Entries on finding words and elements
====

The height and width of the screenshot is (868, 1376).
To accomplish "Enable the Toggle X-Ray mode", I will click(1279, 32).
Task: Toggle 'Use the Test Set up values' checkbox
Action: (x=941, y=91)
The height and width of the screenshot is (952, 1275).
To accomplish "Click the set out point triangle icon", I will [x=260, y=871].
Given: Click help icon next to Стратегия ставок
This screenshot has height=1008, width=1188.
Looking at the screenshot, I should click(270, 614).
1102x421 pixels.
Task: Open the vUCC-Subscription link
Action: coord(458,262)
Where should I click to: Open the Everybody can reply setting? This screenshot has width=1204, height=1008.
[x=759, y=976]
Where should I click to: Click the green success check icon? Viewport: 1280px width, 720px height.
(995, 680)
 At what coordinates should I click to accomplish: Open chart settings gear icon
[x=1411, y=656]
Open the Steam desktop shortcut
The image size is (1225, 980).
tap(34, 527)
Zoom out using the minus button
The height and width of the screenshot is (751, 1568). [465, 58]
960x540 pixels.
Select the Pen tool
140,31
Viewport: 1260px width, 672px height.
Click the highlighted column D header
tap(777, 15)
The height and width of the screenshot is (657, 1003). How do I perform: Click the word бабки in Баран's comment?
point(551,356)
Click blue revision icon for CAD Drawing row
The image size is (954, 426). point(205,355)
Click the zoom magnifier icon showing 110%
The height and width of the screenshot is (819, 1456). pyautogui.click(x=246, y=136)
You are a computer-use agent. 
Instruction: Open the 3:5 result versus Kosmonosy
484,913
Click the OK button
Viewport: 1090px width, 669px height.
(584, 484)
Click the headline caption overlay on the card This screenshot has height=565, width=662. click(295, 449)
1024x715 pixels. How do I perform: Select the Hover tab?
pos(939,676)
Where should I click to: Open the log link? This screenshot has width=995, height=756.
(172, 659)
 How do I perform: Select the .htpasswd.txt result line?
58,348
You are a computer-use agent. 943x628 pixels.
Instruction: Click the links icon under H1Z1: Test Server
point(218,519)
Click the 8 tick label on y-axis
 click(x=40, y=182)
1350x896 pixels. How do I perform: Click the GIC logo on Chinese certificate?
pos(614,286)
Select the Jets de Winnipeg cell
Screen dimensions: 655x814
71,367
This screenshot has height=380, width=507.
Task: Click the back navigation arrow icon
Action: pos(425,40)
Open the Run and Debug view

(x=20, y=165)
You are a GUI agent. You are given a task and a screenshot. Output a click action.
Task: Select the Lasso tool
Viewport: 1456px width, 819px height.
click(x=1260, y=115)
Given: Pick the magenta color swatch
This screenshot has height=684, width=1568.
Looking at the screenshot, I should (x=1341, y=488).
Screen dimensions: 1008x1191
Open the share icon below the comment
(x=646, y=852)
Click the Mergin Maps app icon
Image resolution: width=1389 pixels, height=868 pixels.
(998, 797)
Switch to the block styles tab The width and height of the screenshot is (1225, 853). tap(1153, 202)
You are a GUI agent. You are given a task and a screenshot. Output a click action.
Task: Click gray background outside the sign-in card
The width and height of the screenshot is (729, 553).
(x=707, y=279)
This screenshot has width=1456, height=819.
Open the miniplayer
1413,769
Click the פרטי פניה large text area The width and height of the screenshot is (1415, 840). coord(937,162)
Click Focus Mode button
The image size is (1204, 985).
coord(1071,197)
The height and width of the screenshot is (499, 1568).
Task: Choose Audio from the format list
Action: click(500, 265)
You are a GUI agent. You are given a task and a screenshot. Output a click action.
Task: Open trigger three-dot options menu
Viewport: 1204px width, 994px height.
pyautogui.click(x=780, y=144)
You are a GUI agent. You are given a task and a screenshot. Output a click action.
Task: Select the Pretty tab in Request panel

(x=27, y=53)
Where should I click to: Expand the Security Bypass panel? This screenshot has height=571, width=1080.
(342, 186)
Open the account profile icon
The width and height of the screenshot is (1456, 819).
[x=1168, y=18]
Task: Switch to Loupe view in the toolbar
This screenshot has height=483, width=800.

====

◆ Given exercise ◆
Copy the rows above word for word, from the very first line through the line containing "Action: coord(458,262)".

◆ Answer below ◆
The height and width of the screenshot is (868, 1376).
To accomplish "Enable the Toggle X-Ray mode", I will click(1279, 32).
Task: Toggle 'Use the Test Set up values' checkbox
Action: (x=941, y=91)
The height and width of the screenshot is (952, 1275).
To accomplish "Click the set out point triangle icon", I will [x=260, y=871].
Given: Click help icon next to Стратегия ставок
This screenshot has height=1008, width=1188.
Looking at the screenshot, I should click(270, 614).
1102x421 pixels.
Task: Open the vUCC-Subscription link
Action: coord(458,262)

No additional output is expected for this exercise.